If you have to pay someone to say things you're thinking all the better.  It'll teach you some restraint. You want that new pair of shoes, or you want to talk some more smack?  Your choice.  A listening ear is a luxury item. 

And if you think your friends and family want to hear it, I hate to break it to you.  You know how you end up paying for it?  By having to listen to them bitch and moan in turn, and who the hell wants to spend what little time they're not bitching and moaning listening to other people doing it?  Unless you're getting paid for it.  And the truth is: unlike, say, a cabbie, your friends aren't really gonna give you useful advice anyway.  It's always, "Oh, hang in there, champ!" or "You think you've got troubles — listen to mine!"

Sometimes you need to hear: "dude, if you weren't a paying fare I would be calling the cops on you right now.  You better be tipping."
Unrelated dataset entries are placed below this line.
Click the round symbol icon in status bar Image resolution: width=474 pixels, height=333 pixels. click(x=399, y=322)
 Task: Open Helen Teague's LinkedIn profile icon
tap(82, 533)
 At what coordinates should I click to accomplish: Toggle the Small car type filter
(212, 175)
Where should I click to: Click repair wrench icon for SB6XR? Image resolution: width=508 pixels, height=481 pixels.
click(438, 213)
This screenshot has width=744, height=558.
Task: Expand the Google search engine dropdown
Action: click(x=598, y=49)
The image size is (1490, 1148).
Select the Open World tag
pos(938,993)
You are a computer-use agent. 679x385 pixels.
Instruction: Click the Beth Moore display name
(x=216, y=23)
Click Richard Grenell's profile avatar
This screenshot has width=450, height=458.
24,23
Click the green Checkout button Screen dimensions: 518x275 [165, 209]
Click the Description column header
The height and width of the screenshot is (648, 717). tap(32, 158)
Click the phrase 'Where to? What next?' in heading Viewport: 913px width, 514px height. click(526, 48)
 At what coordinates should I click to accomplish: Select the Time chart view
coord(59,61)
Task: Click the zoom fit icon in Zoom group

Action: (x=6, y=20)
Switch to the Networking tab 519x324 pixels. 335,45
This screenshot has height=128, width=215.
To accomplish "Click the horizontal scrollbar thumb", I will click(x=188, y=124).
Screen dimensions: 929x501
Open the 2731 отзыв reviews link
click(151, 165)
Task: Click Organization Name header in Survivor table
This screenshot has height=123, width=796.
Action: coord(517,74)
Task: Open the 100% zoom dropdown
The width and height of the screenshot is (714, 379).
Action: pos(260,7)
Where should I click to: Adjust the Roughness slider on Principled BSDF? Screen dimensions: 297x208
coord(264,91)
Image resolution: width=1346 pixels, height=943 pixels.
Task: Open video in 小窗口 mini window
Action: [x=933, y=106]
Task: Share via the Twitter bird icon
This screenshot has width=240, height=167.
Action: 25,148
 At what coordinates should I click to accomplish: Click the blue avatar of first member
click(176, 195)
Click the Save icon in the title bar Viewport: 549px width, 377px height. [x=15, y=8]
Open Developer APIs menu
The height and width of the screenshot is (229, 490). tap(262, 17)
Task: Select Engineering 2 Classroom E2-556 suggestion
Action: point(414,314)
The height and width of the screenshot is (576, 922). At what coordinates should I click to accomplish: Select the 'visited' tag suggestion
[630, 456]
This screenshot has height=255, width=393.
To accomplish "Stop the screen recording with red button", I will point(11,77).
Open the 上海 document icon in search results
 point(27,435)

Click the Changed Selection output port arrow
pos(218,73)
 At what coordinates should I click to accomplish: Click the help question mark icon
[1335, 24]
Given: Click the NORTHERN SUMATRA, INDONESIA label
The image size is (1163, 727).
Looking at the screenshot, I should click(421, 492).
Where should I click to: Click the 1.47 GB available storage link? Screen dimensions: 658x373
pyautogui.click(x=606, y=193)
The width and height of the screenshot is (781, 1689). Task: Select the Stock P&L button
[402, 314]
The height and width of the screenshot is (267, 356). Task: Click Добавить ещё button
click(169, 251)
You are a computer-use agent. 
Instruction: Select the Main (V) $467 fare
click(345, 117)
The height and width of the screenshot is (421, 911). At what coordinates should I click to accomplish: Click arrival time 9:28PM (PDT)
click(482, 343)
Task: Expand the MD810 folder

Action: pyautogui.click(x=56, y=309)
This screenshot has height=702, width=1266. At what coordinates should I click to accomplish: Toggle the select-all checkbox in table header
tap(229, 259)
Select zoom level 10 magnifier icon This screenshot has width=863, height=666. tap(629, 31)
My doc went on to politely explain how they prioritize psych cases according to other health conditions.  I'm at the Fenway now, and HIV+ and addicts get priority, he told me — which made me feel guilty for thinking I had problems — and then people in the neighborhood — which had me calculating which would be costlier, a studio in the Fenway, or my sanity? 

But I'm an optimist, as you can tell.  So I asked him: "whaddya got there's not a wait-list for?"

Well, he slapped on those latex gloves.  It was my lucky day.  They were apparently having a two-for-one special on prostate exams.  Perked me right up, I have to say.

One or two of those a day: better than Prozac.

Truth is, there's nothing wrong with my prostate or my Prozac.  It's boredom, again.  Boredom is the obesity of the mental health field.  I mean, I think as with obesity, people suspect it's nobody's fault but your own if you're bored.  Sitting around overstuffing yourself with stimuli. And the reaction you get is certainly similar.  Basically: "Get up off your lazy mental ass and do something!" 

But just like you've got morbid obesity, there's a kind of boredom that's profound, and hard to motivate your way out of (while maintaining a reasonable standard of living at least).  Because the kernel of it is the recognition of the futility of anything you can come up with to alleviate it.  In a sense, then, you could call this profound boredom morbid as well.  Everything you can think of that might occupy you leads you to the same conclusion: nothing matters. 

Of course, when you're not bored near to death, you know that the truth is just the opposite.  Everything matters.  Everything.  It's huge.  Beautiful.  And equally maddening.  You want to scoop up every moment.  But they're like grains of sand.  There are too many. 

I'm no rocket scientist, but the common denominator seems to be futility.

Some combination of stubborn denial and vigorous activity seems to assuage the symptoms, but the disease remains. 

It's time.  Time is the disease.  And there's only one cure.

Like the Stoics say you should, I think about it a little every day.  Seneca says we should "rehearse death".  "To say this," he says, "is to tell a person to rehearse his freedom."  The future is a fluke of our imagination.  It doesn't exist.  But it is an ingenious repository for hopes and fears, a pandora's box with everything that won't fit into the present stuffed inside and ready to burst out and wreak havoc.  But death isn't freedom.  That's not what the Stoics are saying.  Freedom is now. 

But getting to now is not easy.  And it's not cheap these days.  There's a wait list.  And sometimes you just don't have the time for it.